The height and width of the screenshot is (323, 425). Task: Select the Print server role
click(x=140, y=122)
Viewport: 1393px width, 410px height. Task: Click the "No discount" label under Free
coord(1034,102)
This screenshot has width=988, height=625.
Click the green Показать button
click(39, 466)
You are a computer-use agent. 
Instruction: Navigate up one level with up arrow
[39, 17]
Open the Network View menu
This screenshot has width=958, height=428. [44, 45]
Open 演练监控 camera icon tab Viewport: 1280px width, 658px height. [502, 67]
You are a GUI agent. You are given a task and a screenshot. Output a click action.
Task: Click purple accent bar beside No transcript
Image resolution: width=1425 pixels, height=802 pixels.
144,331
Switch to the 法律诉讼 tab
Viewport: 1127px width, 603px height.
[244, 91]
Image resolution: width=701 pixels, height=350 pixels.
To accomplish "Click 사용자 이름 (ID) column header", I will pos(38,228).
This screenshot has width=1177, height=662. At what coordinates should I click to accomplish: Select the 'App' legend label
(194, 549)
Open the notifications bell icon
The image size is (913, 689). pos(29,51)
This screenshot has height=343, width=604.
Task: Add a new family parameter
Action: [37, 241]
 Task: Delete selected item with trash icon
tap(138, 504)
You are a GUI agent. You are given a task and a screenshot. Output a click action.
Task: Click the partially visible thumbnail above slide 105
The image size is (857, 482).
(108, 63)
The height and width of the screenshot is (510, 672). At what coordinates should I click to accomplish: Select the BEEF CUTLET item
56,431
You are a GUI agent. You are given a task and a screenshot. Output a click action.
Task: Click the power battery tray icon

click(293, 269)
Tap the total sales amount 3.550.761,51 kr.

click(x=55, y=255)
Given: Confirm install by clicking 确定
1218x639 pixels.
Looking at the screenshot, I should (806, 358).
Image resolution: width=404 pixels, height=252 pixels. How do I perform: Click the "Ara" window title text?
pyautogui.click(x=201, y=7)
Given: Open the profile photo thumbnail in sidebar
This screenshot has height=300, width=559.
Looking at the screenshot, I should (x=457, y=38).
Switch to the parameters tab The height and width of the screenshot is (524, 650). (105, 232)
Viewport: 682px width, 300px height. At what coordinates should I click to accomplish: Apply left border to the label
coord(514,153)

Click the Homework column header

----

◆ **Job**
Copy every line of the data above verbatim.

◆ **The solution**
The height and width of the screenshot is (323, 425). Task: Select the Print server role
click(x=140, y=122)
Viewport: 1393px width, 410px height. Task: Click the "No discount" label under Free
coord(1034,102)
This screenshot has width=988, height=625.
Click the green Показать button
click(39, 466)
You are a computer-use agent. 
Instruction: Navigate up one level with up arrow
[39, 17]
Open the Network View menu
This screenshot has width=958, height=428. [44, 45]
Open 演练监控 camera icon tab Viewport: 1280px width, 658px height. [502, 67]
You are a GUI agent. You are given a task and a screenshot. Output a click action.
Task: Click purple accent bar beside No transcript
Image resolution: width=1425 pixels, height=802 pixels.
144,331
Switch to the 法律诉讼 tab
Viewport: 1127px width, 603px height.
[244, 91]
Image resolution: width=701 pixels, height=350 pixels.
To accomplish "Click 사용자 이름 (ID) column header", I will pos(38,228).
This screenshot has width=1177, height=662. At what coordinates should I click to accomplish: Select the 'App' legend label
(194, 549)
Open the notifications bell icon
The image size is (913, 689). pos(29,51)
This screenshot has height=343, width=604.
Task: Add a new family parameter
Action: [37, 241]
 Task: Delete selected item with trash icon
tap(138, 504)
You are a GUI agent. You are given a task and a screenshot. Output a click action.
Task: Click the partially visible thumbnail above slide 105
The image size is (857, 482).
(108, 63)
The height and width of the screenshot is (510, 672). At what coordinates should I click to accomplish: Select the BEEF CUTLET item
56,431
You are a GUI agent. You are given a task and a screenshot. Output a click action.
Task: Click the power battery tray icon

click(293, 269)
Tap the total sales amount 3.550.761,51 kr.

click(x=55, y=255)
Given: Confirm install by clicking 确定
1218x639 pixels.
Looking at the screenshot, I should (806, 358).
Image resolution: width=404 pixels, height=252 pixels. How do I perform: Click the "Ara" window title text?
pyautogui.click(x=201, y=7)
Given: Open the profile photo thumbnail in sidebar
This screenshot has height=300, width=559.
Looking at the screenshot, I should (x=457, y=38).
Switch to the parameters tab The height and width of the screenshot is (524, 650). (105, 232)
Viewport: 682px width, 300px height. At what coordinates should I click to accomplish: Apply left border to the label
coord(514,153)

Click the Homework column header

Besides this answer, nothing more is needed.